Ice can sometimes be a beautiful thing, though you are forgiven for not agreeing with me at the moment. An early freeze turns the weeping European beech tree (Fagus sylvatica ‘Pendula’) by the soldier’s fountain, into a crystal chandelier.
The greenhouses are a part of the Gardens the public seldom sees. They are generally open to the public every couple years during the Open House, to give you the opportunity to see the behind the scenes operation and chat with the gardeners and other staff members responsible for keeping the place flourishing.
The newly restored Victoria Jubilee fountain was inaugurated on the night of Nocturne Art at Night in 2012. It was a truly unforgettable event. The fountain was lit by ever-changing coloured spotlights accompanied by Handel’s Water Music.
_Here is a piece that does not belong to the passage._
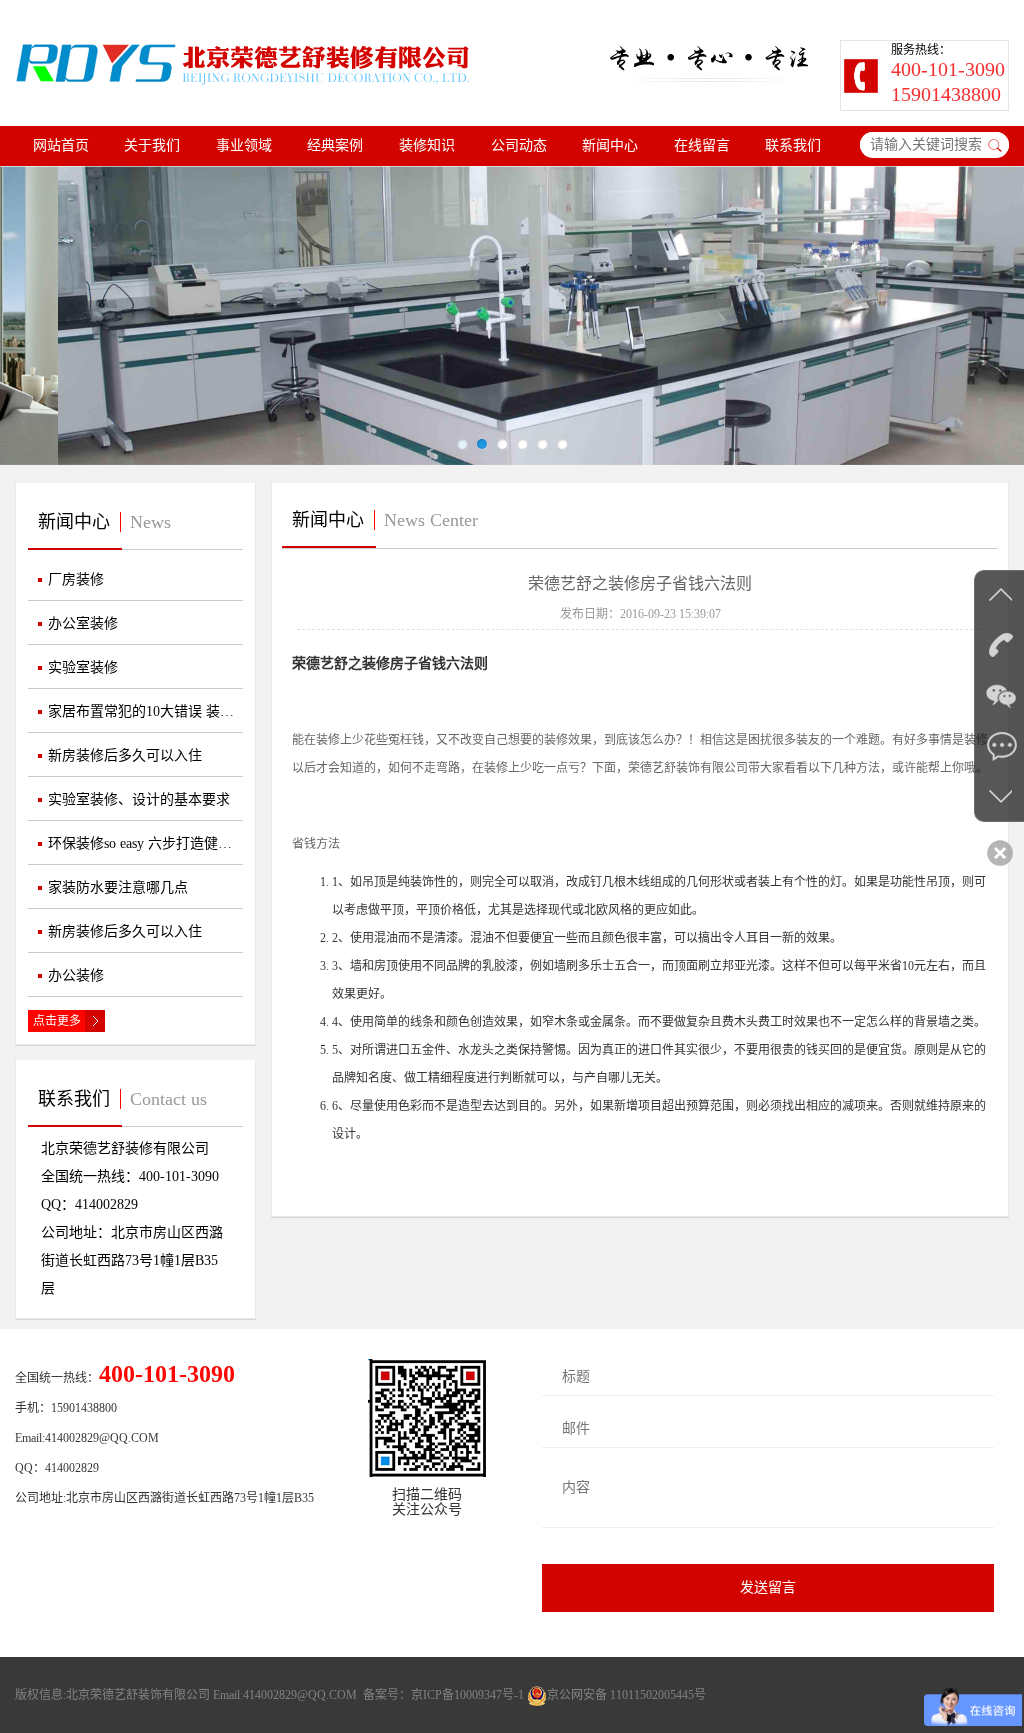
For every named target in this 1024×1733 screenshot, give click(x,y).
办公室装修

Don’t miss this opportunity to re-live it here.
The lighthouse on the man-made island in the middle of Griffin’s pond replaces other ornamental structures which have stood there since William Barron (Chairman of the Commons Committee) talked the City of Halifax into allowing Griffin’s pond to become part of the Public Garden. In 1878 the island was enlarged and the shoreline of the pond was given a more natural look.
One of the ever-changing perennial beds to be found at the Gardens. There are altogether eight of them. They are located on either side of the bandstand, by the lower stream and around the soldier’s fountain. Aside from providing an ever-changing palette for seven months of the year, they are also a wonderful sample of the perennials available to Maritime gardeners.
One of my favourite parts of the Gardens and my favourite coloured rose. The yellow roses by the tropical display bed suffered terribly last year and didn’t put on a very good display. This photo is three year’s old. Hopefully with all the deep, deep, deep snow cover available this year, they will be well insulated and put on a stunning show in compensation. Here’s hoping!
A beautiful example of using vegetables to ornament a flower bed. Don’t miss the Jarvis Lecture Series next week where the gardeners will be discussing how they incorporate vegetables into the Gardens and Marjorie Willison will talk about the Victorian vegetable garden.
Horticultural Hall were many great memories and a few extra pounds are made. Great ice cream, beautiful interior and the best outdoor patio in Halifax.
The bog area by the grotto is one of the oldest parts of the Halifax Public Gardens. It was originally part of the NS Horticultural Society’s People’s Garden before joining the Public Gardens in 1875. Today it is one of the more tranquil areas of the Gardens as it lacks some of the flashier elements that are found in other parts. It’s worth a visit, particularly in spring when the bog is awash in yellow flags and in fall when the deeply notched palmate leaves of a huge silver maple (Acer saccharinum) turn a beautiful yellow.